“刚刚走那么快干什么?”
“不好意思?”
孟浔脸红了,他明知故问。
明明她在私宅的时候走得快就是因为不好意思,他回到家还要继续问。
她没回答,又听见他说:“三年,有没有想我?”当然不是那种想的意思,他们心知肚明是哪种想。因为姿势很奇怪。是他故意使坏。让她羞耻的坐在玄关处,双腿悬空的无助,放在她细腰上的手在游走,仿佛随时都能抽走不给她助力。
孟浔没猜错,她只是因为脸红没有回答,也只不过才过了三四秒,他就要把放在她腰上,防止她摔下来的手抽走,孟浔急了,浑身热的难受,立刻按住他即将要抽走的手,嗓音自己都没听出的娇媚,道:“想。”
还不够,他还要故意折磨,今天在私宅的温柔、原谅,好像都是为了等到现在。
他的手解开了牛仔裤的纽扣,啪嗒一声。随后是拉链响起的声音,孟浔这下彻底的红了脸,她捂住了兰濯风的手,像求饶,“三哥,上楼。”
男/欢/女/爱是再正常不过的事情。
特别是久别重逢,就像是人们口中所谓的干/柴/烈/火,久旱/逢甘/霖。
她不介意和兰濯风的重逢欢/爱,但只是唯一的要求是不要在这里。
随时能冒出来的佣人,还有中式装修的肃然,让人觉得好像在神庙里欢愉,她越想越紧张,越想越难受,浑身颤栗,不知道是他手法厉害,还是她心有余悸。
“不上楼。”兰濯风和她犟上了:“我忍了一晚上。”
早在软香在怀,那句春宵一刻值千金的时候,他的心里就已经升起了一种邪念。这种邪念,只有在孟浔出现时,才会冒出尖芽,在她羞红了脸时,他已然知道,一发不可收拾。
忍了一晚上?他们一晚上都在私宅,那就是代表他早在那时候就有了想法,他还真能演,表面上正人君子,不急不躁,谁知,背地里居然——
孟浔曾偶尔听闻过,说三少最不重女色,但当她和他每每在深夜缠绵时,见多了他的手法、动作、她觉得世人真会胡说八道。
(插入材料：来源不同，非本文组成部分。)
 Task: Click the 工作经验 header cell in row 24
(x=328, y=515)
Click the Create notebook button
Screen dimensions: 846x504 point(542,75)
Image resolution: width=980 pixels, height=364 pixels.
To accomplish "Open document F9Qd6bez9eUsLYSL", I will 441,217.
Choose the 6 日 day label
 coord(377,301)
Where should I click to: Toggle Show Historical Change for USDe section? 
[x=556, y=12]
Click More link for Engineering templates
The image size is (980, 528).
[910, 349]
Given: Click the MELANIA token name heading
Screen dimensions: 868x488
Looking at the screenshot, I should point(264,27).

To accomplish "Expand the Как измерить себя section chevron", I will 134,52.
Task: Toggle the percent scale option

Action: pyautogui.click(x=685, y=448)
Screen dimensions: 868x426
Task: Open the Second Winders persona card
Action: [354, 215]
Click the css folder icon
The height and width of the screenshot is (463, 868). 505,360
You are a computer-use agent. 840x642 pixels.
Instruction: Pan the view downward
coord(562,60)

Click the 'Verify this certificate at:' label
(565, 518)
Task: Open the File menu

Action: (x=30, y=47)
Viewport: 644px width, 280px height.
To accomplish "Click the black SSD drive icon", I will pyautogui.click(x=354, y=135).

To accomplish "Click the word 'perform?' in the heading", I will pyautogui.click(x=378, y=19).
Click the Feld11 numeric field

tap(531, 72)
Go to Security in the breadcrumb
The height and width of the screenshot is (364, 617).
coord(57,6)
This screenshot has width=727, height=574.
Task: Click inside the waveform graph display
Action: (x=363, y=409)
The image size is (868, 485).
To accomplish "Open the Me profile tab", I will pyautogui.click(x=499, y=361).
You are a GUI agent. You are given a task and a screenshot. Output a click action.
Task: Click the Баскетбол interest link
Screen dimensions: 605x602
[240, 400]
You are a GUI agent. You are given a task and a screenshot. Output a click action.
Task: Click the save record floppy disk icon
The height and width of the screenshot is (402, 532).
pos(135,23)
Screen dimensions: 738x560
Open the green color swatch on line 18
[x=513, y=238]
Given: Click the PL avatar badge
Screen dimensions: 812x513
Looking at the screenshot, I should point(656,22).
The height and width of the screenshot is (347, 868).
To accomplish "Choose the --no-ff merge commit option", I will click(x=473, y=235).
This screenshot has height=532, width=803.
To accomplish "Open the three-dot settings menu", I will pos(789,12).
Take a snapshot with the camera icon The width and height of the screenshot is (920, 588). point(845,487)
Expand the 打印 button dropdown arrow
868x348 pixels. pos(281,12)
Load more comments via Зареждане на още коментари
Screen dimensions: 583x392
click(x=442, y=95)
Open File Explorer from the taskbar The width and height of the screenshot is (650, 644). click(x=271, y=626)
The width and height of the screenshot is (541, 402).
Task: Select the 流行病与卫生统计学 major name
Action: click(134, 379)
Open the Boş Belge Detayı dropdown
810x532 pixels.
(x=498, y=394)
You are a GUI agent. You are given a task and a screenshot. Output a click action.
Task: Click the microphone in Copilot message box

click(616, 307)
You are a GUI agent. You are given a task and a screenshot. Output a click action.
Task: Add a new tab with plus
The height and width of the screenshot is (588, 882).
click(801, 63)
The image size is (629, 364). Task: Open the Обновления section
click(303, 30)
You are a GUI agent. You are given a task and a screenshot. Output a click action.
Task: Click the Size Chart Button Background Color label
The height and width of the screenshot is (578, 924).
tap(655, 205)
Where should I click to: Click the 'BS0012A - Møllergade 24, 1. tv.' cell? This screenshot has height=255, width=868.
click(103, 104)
因为不管是现在还是之前,他不为人知的这一面,就像是疯狂的野兽、好像随时都能把她拆卸,然后吞咽进去。
就像现在一样,他明知道她羞涩不已,肌肤像是染了腮红,朱唇轻轻的咬合,他还要故意逗她,玄关处上早已有了片片水/渍,他带着她的手往那里/探索,“告诉我,这是什么?”
哪里能说?他鲜少在这件事上如此执着,以前也会见好就收,淡笑着抱起她做正事,但今天就偏偏不让她好过,孟浔快哭了,眼泪要掉不掉,埋在他的肩膀处,死死的咬了一口。
他吃痛,咬的不轻,可他没有收敛,像在报仇,宣泄心中的怒火和不甘,他让她一遍又一遍的,告诉他,这三年有多想他,让她在他耳边呢喃她的思念。
最后筋疲力尽时,孟浔才觉得,他的心里其实还是有气的。
只是比起和好,这个气,不值一提。
他怄在心里,只能通过这个告诉她,像希望她懂,又不希望她懂。
-
洗漱完已经是深夜,澜山早已寂静一片,孟浔沐浴完已经精疲力竭,躺在床上仿佛一捏就碎。心里还在庆幸刚才在楼下那么大的动静,没有佣人出来,否则,她这辈子没脸过日子。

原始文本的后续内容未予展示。